Belfort’s statement was, naturally, well received by his supporters: “Shit happens and you have made amends people need to be able to move on,” commented one, of that time Belmont’s years of fraud stole millions from investors and laid the groundwork for a nation’s economic collapse, then Belfort made amends by serving 22 months in minimum-security prison and befriending Tommy Chong, and wrote a book celebrating his exploits that was turned into a hit movie where he was played by Leonardo DiCaprio. Indeed, shit happens.
However, it seems not everyone is able to move on. Suggesting that the assurances of a man who made his fortune by lying about money may not be telling the truth regarding the profits from a movie about that, the U.S. Justice Department is currently investigating whether Belfort maybe, perhaps, isn’t being entirely straightforward here. According to The Hollywood Reporter, the government claims that, in 2011, Belfort paid a mere $21,000 toward his victims who are, most definitely, still out there—this despite earning nearly $1 million from selling the rights to his memoir.

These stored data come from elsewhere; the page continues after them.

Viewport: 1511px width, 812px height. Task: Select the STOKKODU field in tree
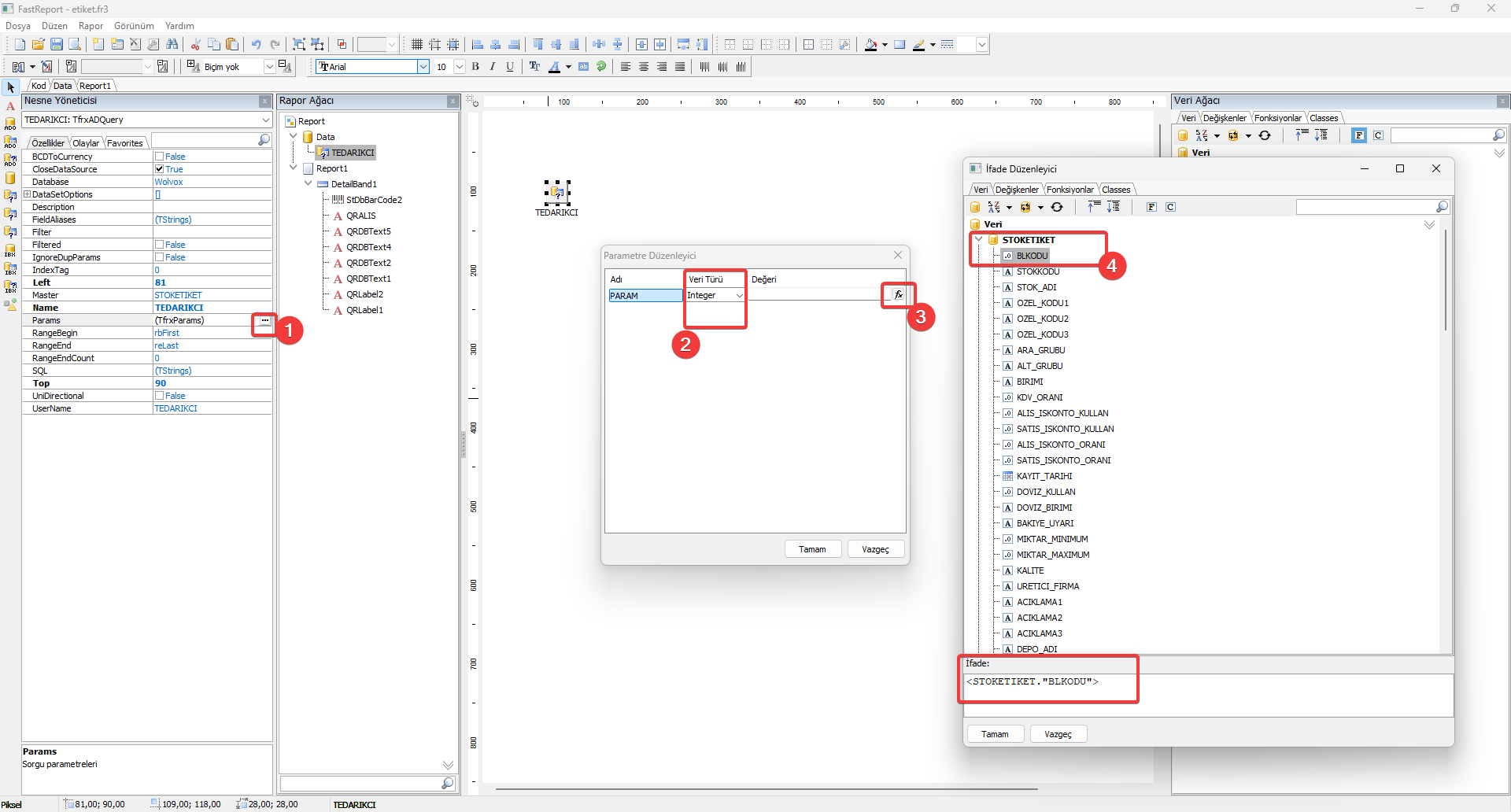click(x=1037, y=271)
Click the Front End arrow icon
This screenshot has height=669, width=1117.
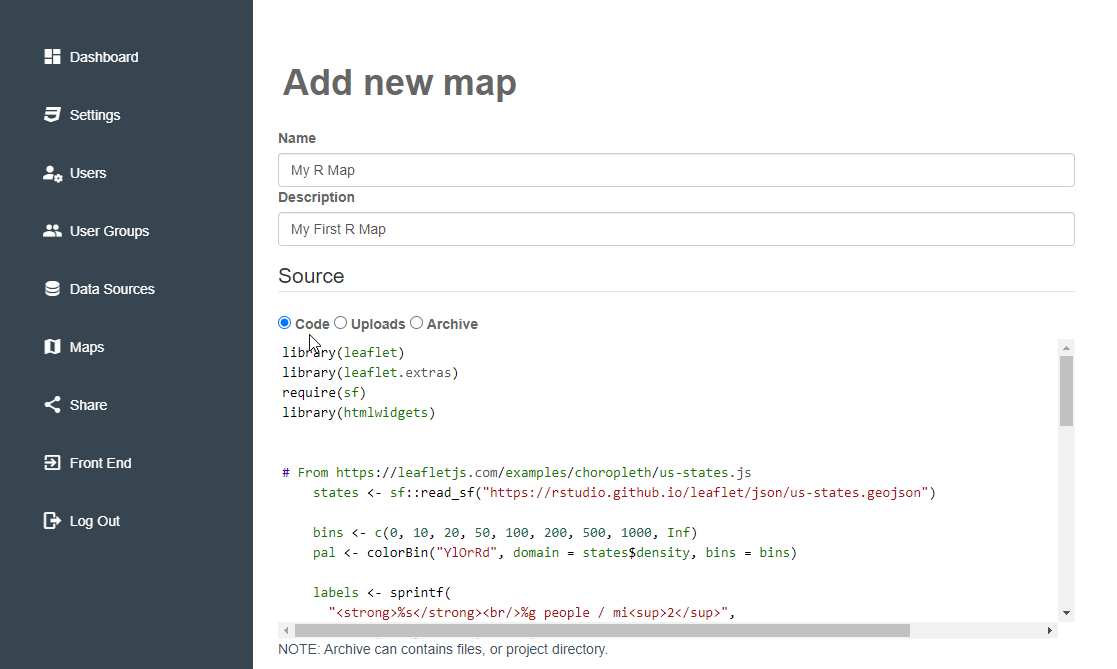point(52,463)
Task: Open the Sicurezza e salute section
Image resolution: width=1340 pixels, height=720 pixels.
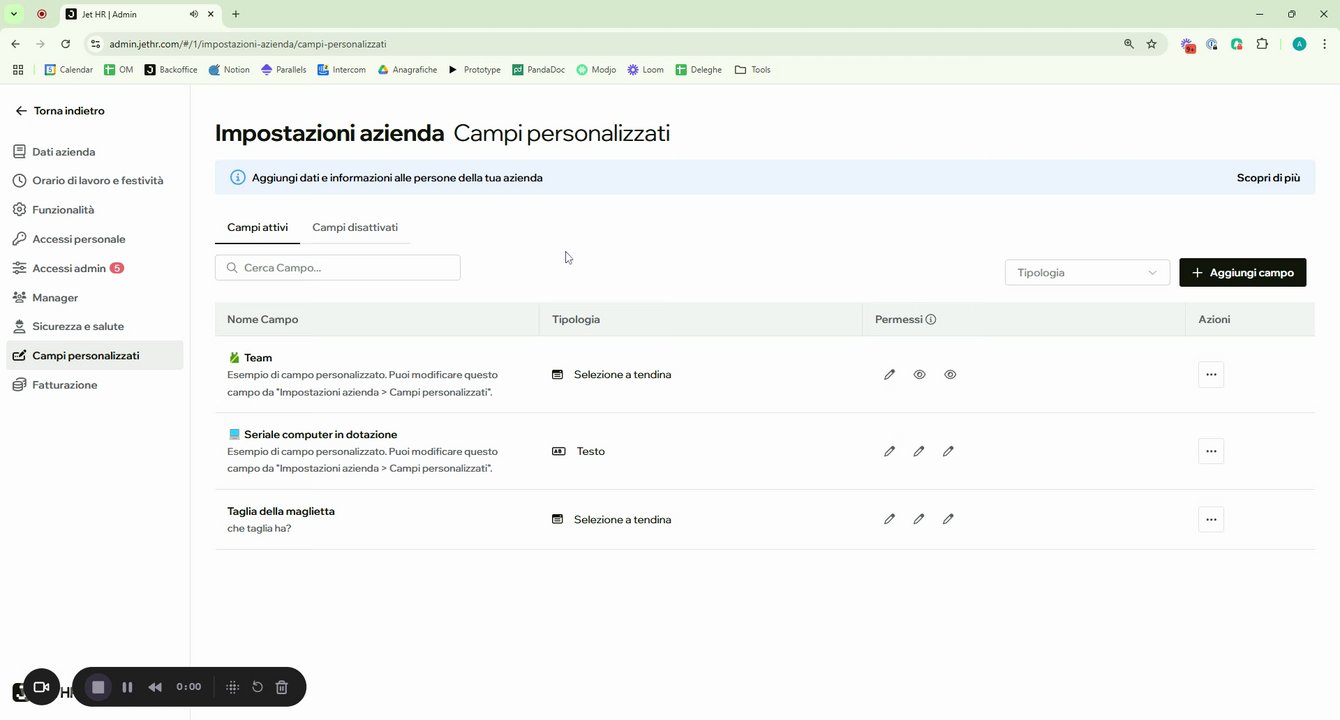Action: coord(78,326)
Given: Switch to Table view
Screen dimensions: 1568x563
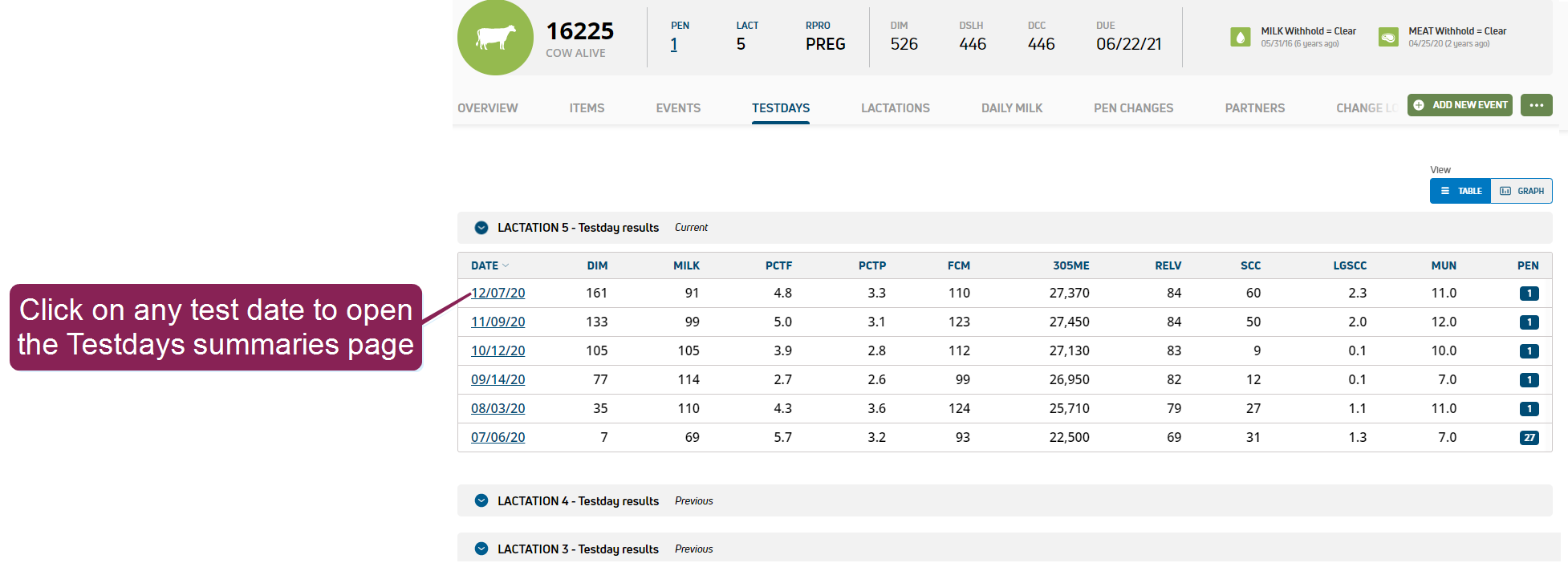Looking at the screenshot, I should (x=1460, y=191).
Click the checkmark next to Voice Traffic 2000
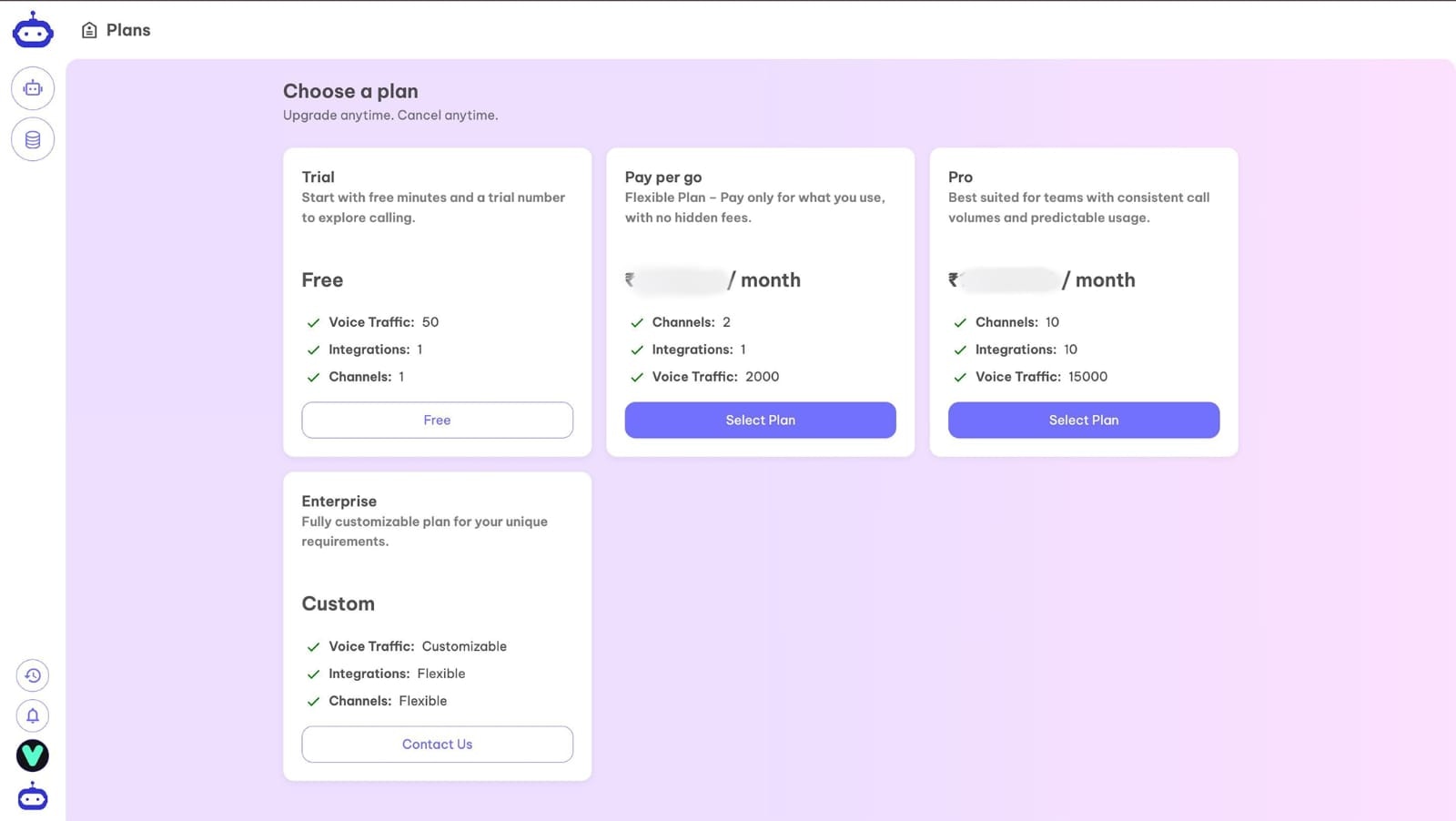 (x=636, y=377)
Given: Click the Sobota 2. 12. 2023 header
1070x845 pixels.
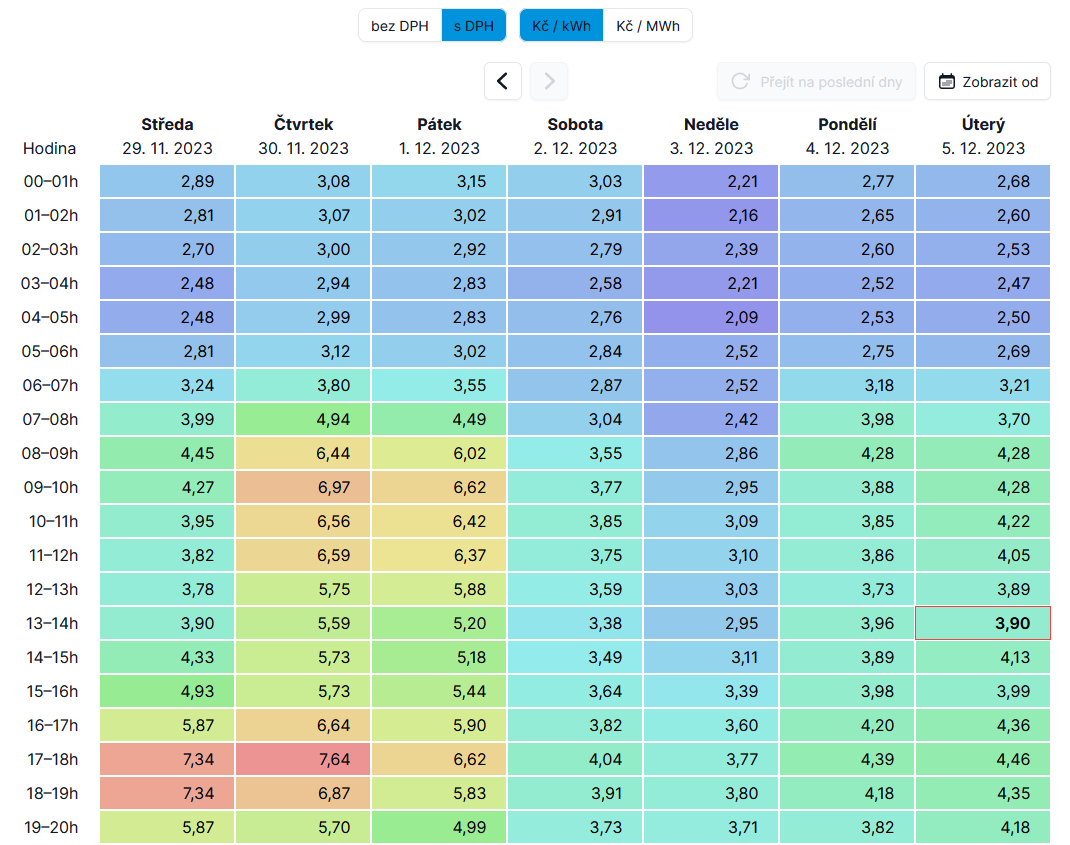Looking at the screenshot, I should coord(575,136).
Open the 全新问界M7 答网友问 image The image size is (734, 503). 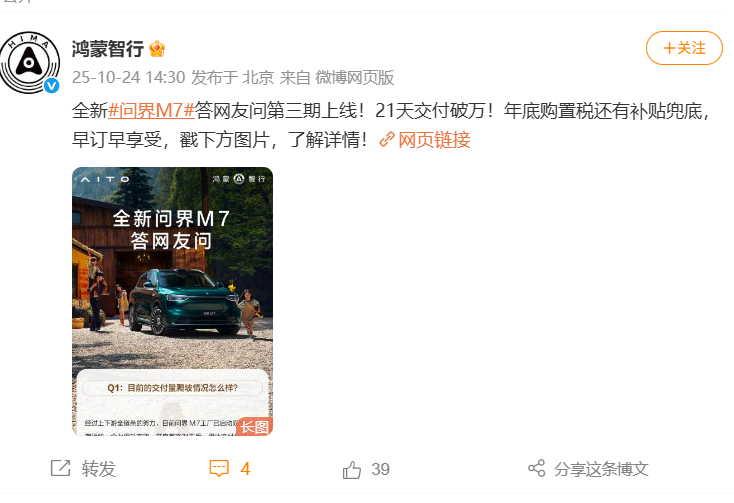tap(172, 301)
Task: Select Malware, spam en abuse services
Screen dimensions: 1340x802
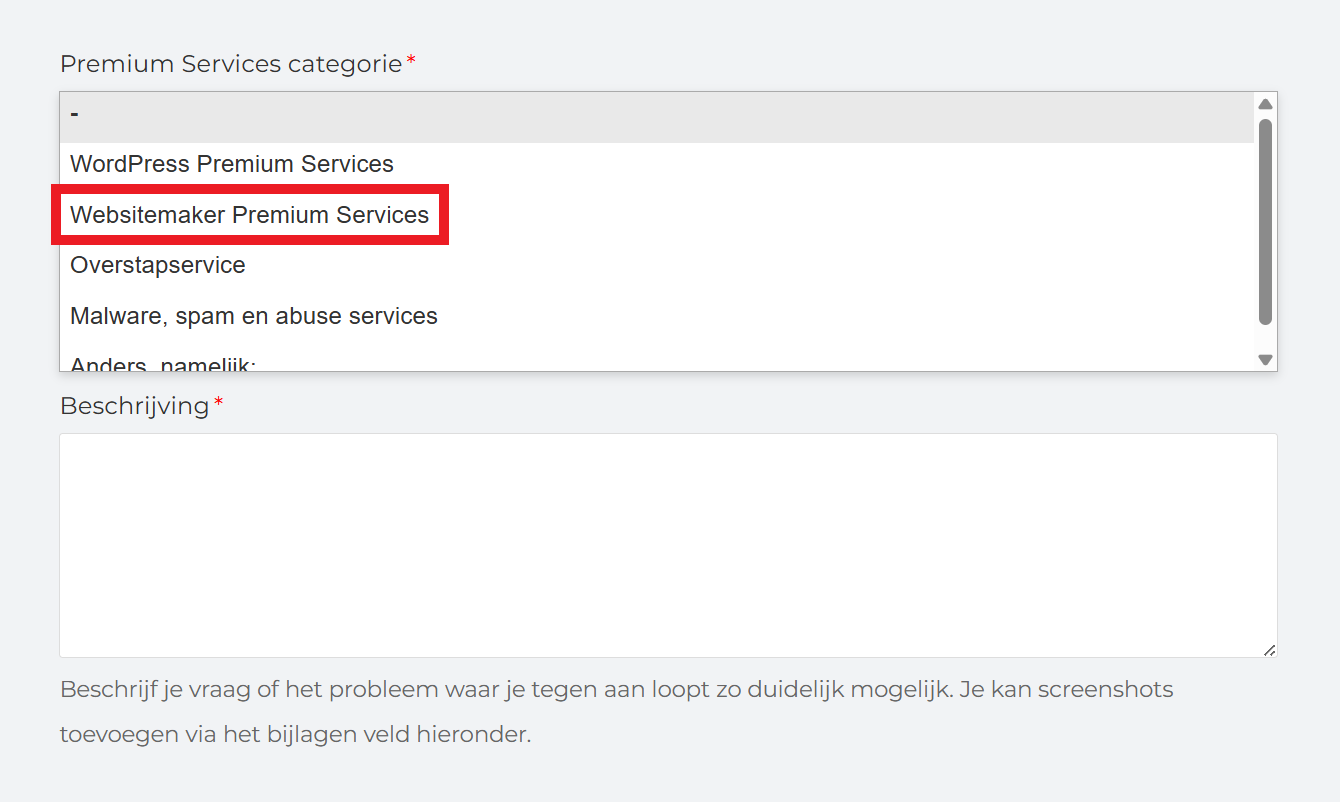Action: click(254, 315)
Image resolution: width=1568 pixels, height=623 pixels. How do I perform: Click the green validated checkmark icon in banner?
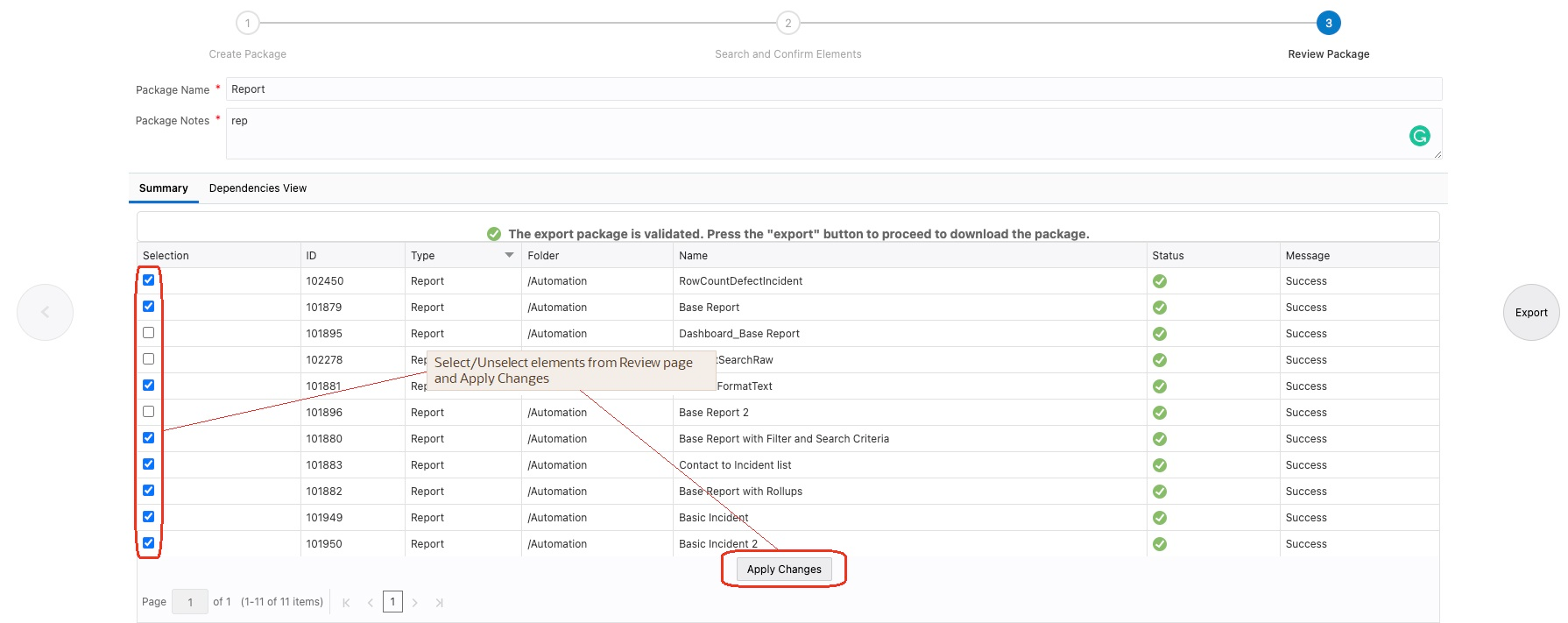tap(494, 234)
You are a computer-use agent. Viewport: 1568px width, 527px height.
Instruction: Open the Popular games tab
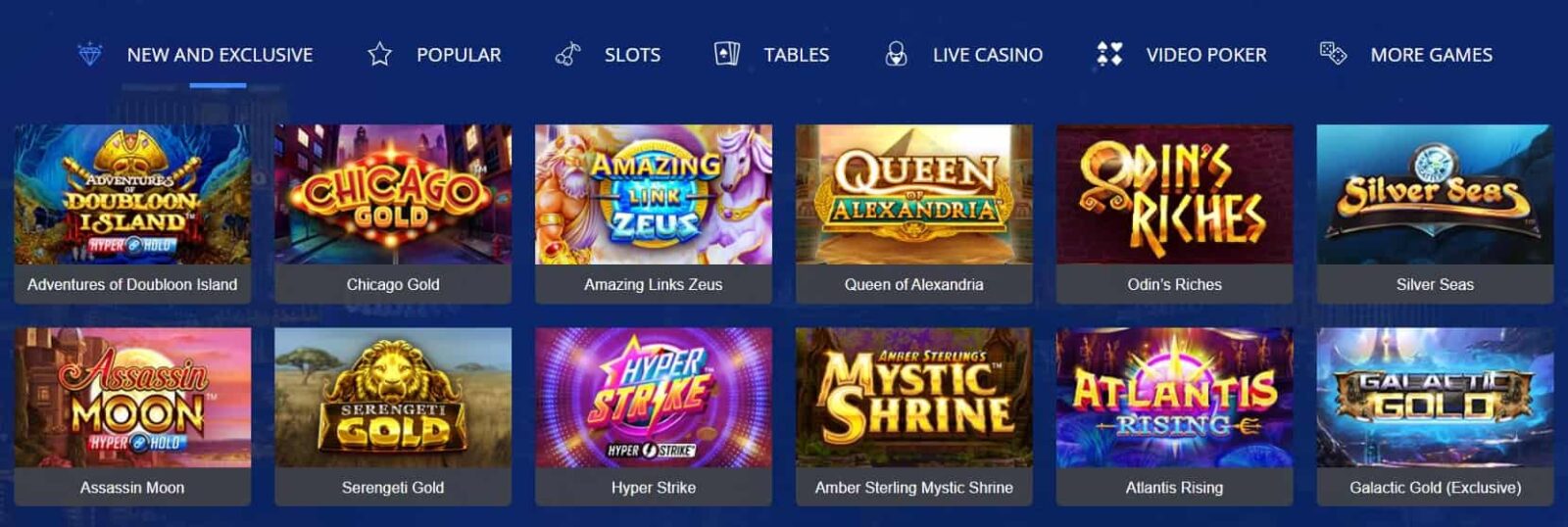pyautogui.click(x=459, y=55)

That pittance is part of the $11.6 million total Belfort has handed over since 2003, when he was first ordered to pay back $110.4 million to those he’d swindled. Unfortunately for Belfort, the government doesn’t count his many, non-monetary contributions of super-fun party scenes involving ludes and naked girls—which are, of course, priceless.
Meanwhile, Belfort’s lawyers argue that he’s no longer obligated to pay back that 50 percent of his annual gross income the courts first demanded 10 years ago, because Belfort’s “supervised release has been terminated.” Also meanwhile, Robert Nardoza, a U.S. attorney spokesman, says that Belfort is currently living “in Australia and using that loophole to avoid paying”—as in Australia, all outstanding sentences are upheld by a kangaroo court. (“We hereby order that Mr. Belfort not be allowed any delicious, delicious carrots,” ruled the kangaroo judge.)
Anyway, the argument seems likely to continue—especially given that Belfort is now also shopping a reality series, in which he will offer “uplifting” advice to others in need of “redemption.” Presumably the most important pieces of advice would be to make sure that your life of unapologetic greed, deception, and narcissism is as entertaining as possible.